The re-issue of Marxism Today should provide some sort of political landmark for a broadened socialism to re-group for an assault on neo-liberal politics and neo-classical economics. Clearly we should reject those intellectual features of postmodernism that conveniently allow us to read human misery as simulacrous, culturally relative ‘lifestyle choices’: tell that to suicidal or brutalised unemployed people; to farmers unable to grow crops because rivers have dried up; or to terrified political and ethnic refugees escaping murder and rape.
Perhaps we can no longer ask people to support the interests of a dwindling group of unionised workers in an ‘old’ Labour Party. So be it. But the humanitarian, egalitarian, and democratic principles that gave rise to Labour and Democratic Socialist parties must now deal with a new form of internationalised, digital capitalism, and must provide new, more forceful answers for the many injustices that have historically bedevilled our societies. The left needs to promote an end to violence, hunger, and homelessness; it needs to promote unmitigated economic and social and equality, regardless of race, ethnicity, religion, or sex; and it needs to end the environmental degradation engendered by unchecked advances in industrial technology . By meeting such commitments, the morass of postmodern ‘identity’ politics will hopefully become as irrelevant to the left as it ought to be.
Endnotes
1. We refer here, of course, to Orwell’s (1949) 1984.

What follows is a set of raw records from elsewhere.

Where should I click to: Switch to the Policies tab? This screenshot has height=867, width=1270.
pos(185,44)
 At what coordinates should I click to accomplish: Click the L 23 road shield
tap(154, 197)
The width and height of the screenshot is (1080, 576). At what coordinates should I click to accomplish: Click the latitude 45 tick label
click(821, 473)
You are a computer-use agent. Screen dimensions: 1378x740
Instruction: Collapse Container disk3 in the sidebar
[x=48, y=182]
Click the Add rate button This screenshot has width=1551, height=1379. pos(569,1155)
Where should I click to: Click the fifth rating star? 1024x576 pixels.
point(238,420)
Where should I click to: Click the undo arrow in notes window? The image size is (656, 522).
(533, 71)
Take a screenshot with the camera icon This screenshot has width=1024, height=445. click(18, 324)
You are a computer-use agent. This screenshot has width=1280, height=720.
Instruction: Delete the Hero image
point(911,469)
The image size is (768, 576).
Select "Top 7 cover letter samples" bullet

2. ‘This is the justification of modernising Labour. This is also the reason why no Labour Party which managed to get itself elected could be expected simply to reverse everything Thatcher had done: some of it, most people will agree, needed doing’ (Hobsbawm, 1998: 4-5). And, we might add, you can fool most of the people all of the time, but not vice versa.
3. David Rowan’s light-hearted, but thoughtful, piece points out that ‘new’ was used 107 times in Labour’s draft election manifesto (1998: 22).
4. cf. Bush’s ‘Points of Light’ speech.
5. ‘. . .there is a possibility of co-ordinated action by several governments’ (1998: 7).
6. Weber’s analysis of The Protestant Ethic And The Spirit Of Capitalism (1930/1992) is perennial in this respect.
7. This, even though Marx wrote that the contradictions inherent in the
capitalist division of labour are, in the first instance, based on the
‘latent slavery in the family’. Unequal distribution is a property of this
‘first form, of which lies in the family, where the wife and children are
the slaves of the husband’ (Marx, 1846/1972: 123). Further references by Marx about the distress and inequitable outcomes of laissez-faire capital emphasise that in ‘branches of industry without legal limits to exploitation’, women and children appear to suffer most of all (Marx, 1976: esp. pp. 353-358).